## Data shown
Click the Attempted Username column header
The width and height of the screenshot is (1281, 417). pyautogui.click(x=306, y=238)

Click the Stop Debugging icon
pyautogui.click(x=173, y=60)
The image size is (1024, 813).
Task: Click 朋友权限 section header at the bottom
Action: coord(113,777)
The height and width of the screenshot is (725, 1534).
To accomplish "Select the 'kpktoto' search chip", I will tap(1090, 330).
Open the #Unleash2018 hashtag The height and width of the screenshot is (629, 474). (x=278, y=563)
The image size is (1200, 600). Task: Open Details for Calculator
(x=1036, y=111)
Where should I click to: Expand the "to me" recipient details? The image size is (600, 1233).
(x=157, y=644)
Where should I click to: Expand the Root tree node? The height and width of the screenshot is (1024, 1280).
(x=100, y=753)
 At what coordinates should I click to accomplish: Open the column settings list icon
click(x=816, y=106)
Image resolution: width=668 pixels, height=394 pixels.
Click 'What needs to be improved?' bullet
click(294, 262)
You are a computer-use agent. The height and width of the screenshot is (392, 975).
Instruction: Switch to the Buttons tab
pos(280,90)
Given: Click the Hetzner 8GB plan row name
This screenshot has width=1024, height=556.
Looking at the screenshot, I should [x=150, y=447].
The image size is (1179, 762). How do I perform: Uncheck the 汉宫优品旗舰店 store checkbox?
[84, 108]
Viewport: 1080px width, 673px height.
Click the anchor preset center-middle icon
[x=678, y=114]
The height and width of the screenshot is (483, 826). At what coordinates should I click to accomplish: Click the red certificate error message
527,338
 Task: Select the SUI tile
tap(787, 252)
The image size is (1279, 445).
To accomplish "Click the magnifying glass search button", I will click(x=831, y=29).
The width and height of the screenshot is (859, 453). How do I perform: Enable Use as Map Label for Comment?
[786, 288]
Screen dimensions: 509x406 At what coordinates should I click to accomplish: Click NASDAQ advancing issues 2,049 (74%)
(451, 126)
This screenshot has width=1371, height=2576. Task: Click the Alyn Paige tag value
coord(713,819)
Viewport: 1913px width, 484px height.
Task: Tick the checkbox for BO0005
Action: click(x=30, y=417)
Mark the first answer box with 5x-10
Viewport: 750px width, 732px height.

## Your task
Lines holding the word "will" are the answer; copy each one from the records above.

## Response area
To accomplish "Select the 'kpktoto' search chip", I will tap(1090, 330).
To accomplish "Click the magnifying glass search button", I will click(x=831, y=29).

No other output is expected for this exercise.